— Exercise directions —
Everything from the line with "Task: Click the Subtotal label" to the end of the data should be restated word for word, and nothing before it.

>>>>

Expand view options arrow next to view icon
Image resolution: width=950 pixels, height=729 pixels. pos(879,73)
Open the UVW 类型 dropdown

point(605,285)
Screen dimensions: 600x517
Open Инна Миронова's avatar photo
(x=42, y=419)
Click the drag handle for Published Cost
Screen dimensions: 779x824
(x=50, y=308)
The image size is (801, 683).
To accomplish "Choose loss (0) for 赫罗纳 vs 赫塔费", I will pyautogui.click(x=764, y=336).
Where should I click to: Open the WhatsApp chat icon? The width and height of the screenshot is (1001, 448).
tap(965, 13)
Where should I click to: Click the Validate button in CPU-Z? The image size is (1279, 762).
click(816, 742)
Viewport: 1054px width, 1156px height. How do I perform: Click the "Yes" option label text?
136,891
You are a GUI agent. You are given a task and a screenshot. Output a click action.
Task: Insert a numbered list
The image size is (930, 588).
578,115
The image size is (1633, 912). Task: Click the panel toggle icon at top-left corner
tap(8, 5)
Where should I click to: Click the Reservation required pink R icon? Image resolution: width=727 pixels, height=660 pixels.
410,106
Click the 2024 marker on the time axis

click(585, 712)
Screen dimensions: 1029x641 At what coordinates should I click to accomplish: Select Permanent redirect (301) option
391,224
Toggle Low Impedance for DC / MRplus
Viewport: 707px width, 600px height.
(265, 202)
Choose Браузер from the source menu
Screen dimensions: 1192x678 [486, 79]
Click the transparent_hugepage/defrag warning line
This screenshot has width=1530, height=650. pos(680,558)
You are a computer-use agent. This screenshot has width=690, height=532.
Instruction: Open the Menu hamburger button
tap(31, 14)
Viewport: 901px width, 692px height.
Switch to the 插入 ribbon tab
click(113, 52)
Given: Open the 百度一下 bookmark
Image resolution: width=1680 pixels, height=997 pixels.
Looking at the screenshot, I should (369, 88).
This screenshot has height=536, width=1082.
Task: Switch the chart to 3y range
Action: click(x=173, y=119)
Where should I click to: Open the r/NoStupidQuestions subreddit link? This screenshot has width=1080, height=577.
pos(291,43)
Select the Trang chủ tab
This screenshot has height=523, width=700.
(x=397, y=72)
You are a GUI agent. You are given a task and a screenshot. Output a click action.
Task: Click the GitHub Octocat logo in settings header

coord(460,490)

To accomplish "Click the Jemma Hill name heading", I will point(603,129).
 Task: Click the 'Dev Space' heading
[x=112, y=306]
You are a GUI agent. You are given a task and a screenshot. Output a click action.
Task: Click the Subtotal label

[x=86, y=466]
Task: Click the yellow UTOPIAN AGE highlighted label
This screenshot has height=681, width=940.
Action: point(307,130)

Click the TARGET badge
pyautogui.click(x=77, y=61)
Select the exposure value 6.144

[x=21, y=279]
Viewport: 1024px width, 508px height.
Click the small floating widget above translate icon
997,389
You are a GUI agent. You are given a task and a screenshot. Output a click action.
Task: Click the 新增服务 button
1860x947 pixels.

<<<<

— Reply to the exercise —
Task: Click the Subtotal label

[x=86, y=466]
Task: Click the yellow UTOPIAN AGE highlighted label
This screenshot has height=681, width=940.
Action: point(307,130)

Click the TARGET badge
pyautogui.click(x=77, y=61)
Select the exposure value 6.144

[x=21, y=279]
Viewport: 1024px width, 508px height.
Click the small floating widget above translate icon
997,389
You are a GUI agent. You are given a task and a screenshot. Output a click action.
Task: Click the 新增服务 button
1860x947 pixels.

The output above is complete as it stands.